While there is a suggestion that the drop in rig count in July 2014 (see Figure 3) may be reflecting, at least in part, the steep drop in oil price, it has recovered somewhat in the past month and has been on a declining trend anyway for the past year. Thus, other factors are also playing a role, including the increase in drilling efficiencies (i.e., fewer rigs necessary to drill same amount of wells) which would account for the continuing growth in production. However, it is not clear to what extent the recent steep drop in oil price over the past 3-4 weeks has yet to play out and, to the extent that today’s activity levels are reflective of an investment climate in the U.S. $100/Bbl range, it is not unreasonable to expect that at U.S.$80/Bbl there will be an impact.
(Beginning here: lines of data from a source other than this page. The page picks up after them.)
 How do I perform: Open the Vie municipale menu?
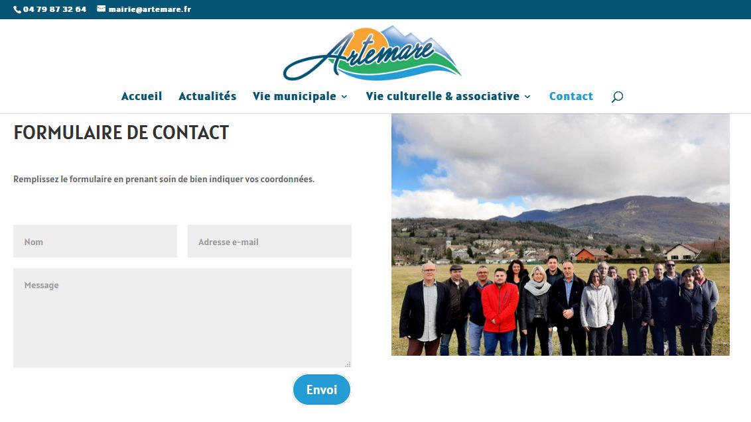click(294, 96)
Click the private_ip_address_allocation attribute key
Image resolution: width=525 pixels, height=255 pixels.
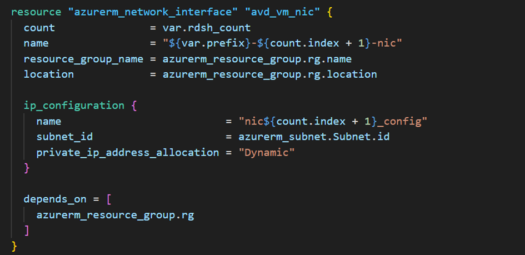point(128,152)
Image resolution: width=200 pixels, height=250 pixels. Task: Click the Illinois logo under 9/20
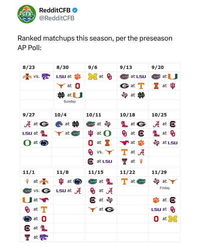[156, 86]
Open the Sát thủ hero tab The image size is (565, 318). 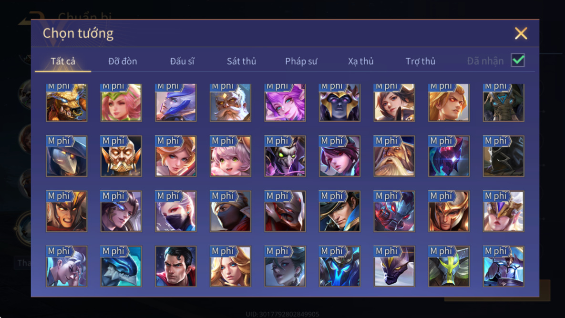click(x=241, y=61)
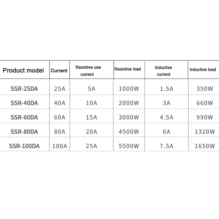Click the 1.5A inductive current value
219x219 pixels.
pos(166,89)
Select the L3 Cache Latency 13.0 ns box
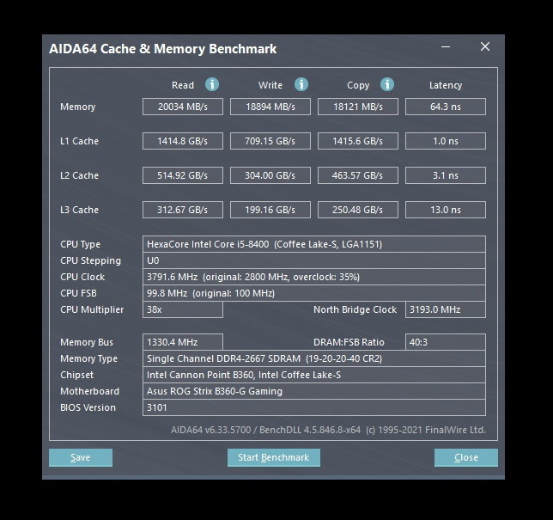Viewport: 553px width, 520px height. coord(445,210)
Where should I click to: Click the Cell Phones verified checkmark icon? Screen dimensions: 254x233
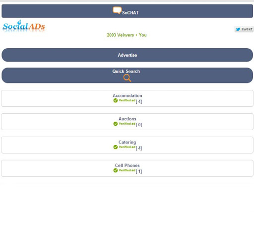pos(116,170)
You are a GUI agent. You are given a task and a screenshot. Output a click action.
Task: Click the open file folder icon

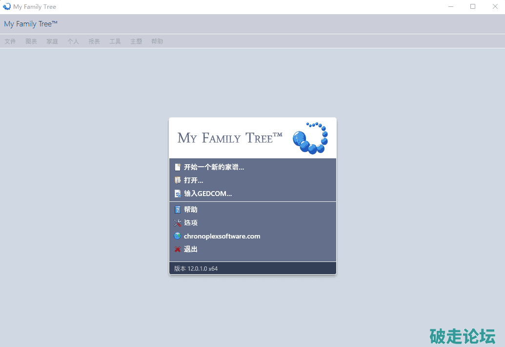[x=178, y=180]
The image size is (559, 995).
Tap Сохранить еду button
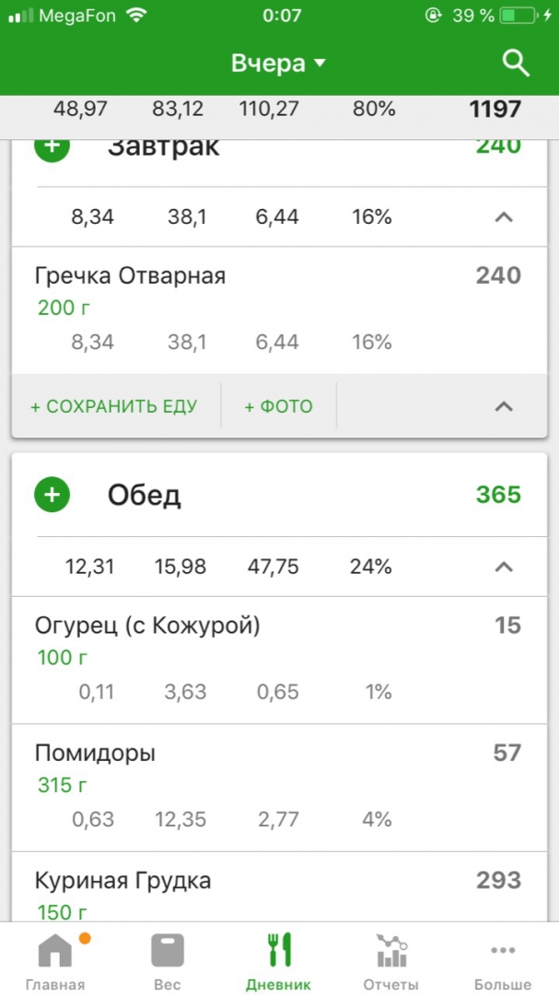point(114,406)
The timing and degree of any such impact can also be examined based on EIA data. Based upon the steep production decline associated with newly drilled wells, the EIA forecasts a “legacy” production decline of around 120,000 Bbl/day in the coming month at current production levels. However, this is also forecast to be more than offset by an increase of around 150,000 Bbl/day from new wells, resulting in a net increase in the month of around 30,000 Bbl/day.
Although simplistic, and ignoring any impact from well inventory and completion timing, with around 200 active rigs in the basin this would imply that each rig adds approximately 750 Bbl/day each month. Therefore, to offset a decline of around 120,000 Bbl/day would require around 160 rigs to remain actively drilling. The laydown of some 40 rigs from the current level over a short time period is not unprecedented, with an example being the Haynesville Shale which saw a lay down of 33 rigs within a 2 month span, with a high of 11 rigs being dropped in a single week.
Whether or not activity is set to decline, and production flatten or decline, remains to be seen. If this is the case it will not just be producers and service companies that are impacted. Major U.S. onshore midstream and downstream expansion projects are underway based on the historical increase in drilling activity and production output, which has been seen over the past few years; however, with an unforeseen decrease in drilling activity, these pipelines and processing plants may find themselves at under-capacity.
While no one is sure where oil prices are headed, and it may be too early to tell how industry will react, it is crucial for any company exposed to unconventional production and economics to understand exactly what the range of outcomes of their investments could be. Tens of billions of dollars has been invested in U.S. unconventionals by all sectors of the oil and gas industry across the U.S., and this analysis on Eagle Ford activity levels and production output can be readily extrapolated to other U.S. onshore unconventional basins that experience the same steep new drill production decline rates and exposure to oil price.
There is plainly a lot more to be done to understand better how all the activity drivers interact with each other, and the lead/lag effects between one parameter changing and others moving accordingly. However, for any player exposed to the unconventional resource plays in North America, gaining a deeper insight is going to be essential if investment and hedging strategies are to be properly developed.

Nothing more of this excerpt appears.